David B. Coe describes some of the things he did to stay healthy and sane as a full-time writer back in 2008 when he blogged at Magical Words with A Full-Time Writer’s Top Ten List. Central, of course, is treating writing like a Job – a Real Job. Otherwise things slip.
This applies even when working a full-time job, like taxes, and doing other stuff like sleeping.
Since I do editing and writing, why do I continue to do taxes and day-job?
- Money – Editing and writing don’t cut it yet. Not with car repairs, mortgage, and student loans. They might never cut it, however hard I work and wish it … but I still may do taxes because …
- Discipline – I’ve discovered I need to touch base with answering to someone else, clients and bosses, to remind myself how important showing up to work is. Day-in-day-out. Tax time provides me discipline and structure after losing both over the holiday season. And I do lose them, every holiday season. I come out of New Year’s wondering what happened to all the time since Thanksgiving, every.single.year.
As hard as these four months are, they allow me to focus on writing and editing the rest of the year. And during that time in 2019, I will approach editing as a full-time job. It nearly became one in 2018, and I will focus writing and editing for 2019.

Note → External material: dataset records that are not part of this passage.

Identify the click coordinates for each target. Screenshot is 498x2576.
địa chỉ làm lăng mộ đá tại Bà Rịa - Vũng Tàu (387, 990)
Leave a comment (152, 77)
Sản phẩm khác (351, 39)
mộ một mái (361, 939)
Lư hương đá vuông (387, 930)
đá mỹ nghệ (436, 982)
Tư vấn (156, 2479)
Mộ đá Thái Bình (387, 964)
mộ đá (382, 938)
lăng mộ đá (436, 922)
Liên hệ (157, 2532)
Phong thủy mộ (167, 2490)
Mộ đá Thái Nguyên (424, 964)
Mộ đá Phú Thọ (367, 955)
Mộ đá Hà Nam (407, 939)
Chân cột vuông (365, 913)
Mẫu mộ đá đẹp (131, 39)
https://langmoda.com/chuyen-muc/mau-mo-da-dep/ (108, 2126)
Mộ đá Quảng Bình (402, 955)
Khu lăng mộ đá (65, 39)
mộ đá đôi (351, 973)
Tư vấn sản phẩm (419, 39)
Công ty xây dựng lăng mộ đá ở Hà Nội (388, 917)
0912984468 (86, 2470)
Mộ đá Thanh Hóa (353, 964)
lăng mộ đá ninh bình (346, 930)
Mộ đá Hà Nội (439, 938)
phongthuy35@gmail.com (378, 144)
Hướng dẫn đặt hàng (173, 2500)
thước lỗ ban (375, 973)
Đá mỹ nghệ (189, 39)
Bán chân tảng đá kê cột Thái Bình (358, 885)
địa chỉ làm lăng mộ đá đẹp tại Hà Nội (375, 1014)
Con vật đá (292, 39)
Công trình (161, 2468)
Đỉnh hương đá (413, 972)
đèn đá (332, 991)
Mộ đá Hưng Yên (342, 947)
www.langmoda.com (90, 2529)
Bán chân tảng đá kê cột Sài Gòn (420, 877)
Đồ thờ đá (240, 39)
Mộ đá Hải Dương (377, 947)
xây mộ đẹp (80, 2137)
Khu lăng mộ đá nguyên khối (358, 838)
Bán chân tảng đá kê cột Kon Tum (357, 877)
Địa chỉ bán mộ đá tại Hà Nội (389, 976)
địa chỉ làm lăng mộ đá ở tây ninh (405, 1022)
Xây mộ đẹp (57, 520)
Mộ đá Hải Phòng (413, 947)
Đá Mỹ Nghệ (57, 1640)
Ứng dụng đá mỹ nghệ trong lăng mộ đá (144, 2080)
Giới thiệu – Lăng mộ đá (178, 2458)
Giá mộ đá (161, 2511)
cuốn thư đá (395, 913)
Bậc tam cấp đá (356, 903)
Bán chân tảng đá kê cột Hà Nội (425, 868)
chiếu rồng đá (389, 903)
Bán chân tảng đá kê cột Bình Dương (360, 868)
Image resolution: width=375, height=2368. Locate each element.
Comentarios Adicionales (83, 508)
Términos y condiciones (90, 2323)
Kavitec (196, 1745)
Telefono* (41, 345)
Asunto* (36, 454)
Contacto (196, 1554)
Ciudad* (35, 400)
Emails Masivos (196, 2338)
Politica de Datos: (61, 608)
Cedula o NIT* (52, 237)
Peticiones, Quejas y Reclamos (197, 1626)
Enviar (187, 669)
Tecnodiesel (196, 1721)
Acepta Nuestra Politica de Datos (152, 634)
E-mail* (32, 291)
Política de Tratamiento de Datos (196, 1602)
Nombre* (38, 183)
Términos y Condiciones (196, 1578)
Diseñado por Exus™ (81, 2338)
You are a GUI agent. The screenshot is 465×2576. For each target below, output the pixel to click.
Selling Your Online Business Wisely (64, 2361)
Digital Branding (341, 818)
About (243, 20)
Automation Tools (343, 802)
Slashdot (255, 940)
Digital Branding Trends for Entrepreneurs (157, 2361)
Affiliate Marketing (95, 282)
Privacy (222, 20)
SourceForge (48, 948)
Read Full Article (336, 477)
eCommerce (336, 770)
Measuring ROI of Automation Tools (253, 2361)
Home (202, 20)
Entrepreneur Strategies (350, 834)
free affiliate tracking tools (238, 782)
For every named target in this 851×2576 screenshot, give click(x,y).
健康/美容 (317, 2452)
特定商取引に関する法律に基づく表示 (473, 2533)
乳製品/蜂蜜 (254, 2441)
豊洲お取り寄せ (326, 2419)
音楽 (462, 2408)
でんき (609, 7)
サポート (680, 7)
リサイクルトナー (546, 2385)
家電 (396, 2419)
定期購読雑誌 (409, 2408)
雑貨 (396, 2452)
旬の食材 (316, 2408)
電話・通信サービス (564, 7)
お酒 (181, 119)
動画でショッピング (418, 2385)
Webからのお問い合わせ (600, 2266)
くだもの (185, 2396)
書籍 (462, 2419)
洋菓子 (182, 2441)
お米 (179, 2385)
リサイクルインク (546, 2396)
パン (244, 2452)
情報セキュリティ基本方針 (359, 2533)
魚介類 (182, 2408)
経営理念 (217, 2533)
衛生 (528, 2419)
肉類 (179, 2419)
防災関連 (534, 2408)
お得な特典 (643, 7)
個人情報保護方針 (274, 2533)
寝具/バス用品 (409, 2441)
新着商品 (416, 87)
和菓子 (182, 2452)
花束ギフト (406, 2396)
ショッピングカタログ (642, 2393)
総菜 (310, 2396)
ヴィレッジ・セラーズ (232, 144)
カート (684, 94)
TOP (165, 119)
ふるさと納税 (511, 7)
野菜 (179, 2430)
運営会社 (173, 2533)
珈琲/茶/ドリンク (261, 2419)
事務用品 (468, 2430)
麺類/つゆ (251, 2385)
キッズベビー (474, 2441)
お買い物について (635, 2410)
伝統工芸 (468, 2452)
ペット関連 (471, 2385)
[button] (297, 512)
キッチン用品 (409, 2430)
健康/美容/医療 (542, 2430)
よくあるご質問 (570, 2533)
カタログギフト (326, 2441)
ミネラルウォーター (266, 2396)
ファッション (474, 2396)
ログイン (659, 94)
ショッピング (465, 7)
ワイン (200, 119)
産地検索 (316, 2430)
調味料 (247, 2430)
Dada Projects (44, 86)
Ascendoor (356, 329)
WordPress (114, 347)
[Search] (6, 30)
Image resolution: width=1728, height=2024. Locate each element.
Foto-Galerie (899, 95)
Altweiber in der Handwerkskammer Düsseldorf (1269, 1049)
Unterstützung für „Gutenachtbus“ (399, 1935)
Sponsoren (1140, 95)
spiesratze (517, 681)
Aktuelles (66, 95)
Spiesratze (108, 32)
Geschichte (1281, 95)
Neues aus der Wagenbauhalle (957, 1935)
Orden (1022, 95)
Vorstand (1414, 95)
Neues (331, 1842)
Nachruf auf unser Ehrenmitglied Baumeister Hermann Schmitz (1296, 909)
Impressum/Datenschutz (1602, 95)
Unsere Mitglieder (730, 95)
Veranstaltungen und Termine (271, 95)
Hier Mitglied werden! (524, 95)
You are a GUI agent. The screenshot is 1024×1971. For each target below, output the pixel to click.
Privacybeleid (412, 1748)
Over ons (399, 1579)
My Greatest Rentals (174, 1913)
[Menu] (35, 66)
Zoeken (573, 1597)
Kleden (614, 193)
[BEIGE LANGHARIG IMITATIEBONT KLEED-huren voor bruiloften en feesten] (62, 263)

David’s list is perfect to hone the focus during the editing season, and for any work-from-home position. Exercise and eating healthy seem like no-brainers, until you’ve stared at your screen for six hours without moving. Realistic Daily Goals to prod yourself to always move forward is not just good advice, the Goals are talisman against depression. Time off, away for the keyboard, allows you to bring new stuff to the keyboard. Look over the list and think about what top ten works for you. I need to make mine … later, after I sleep.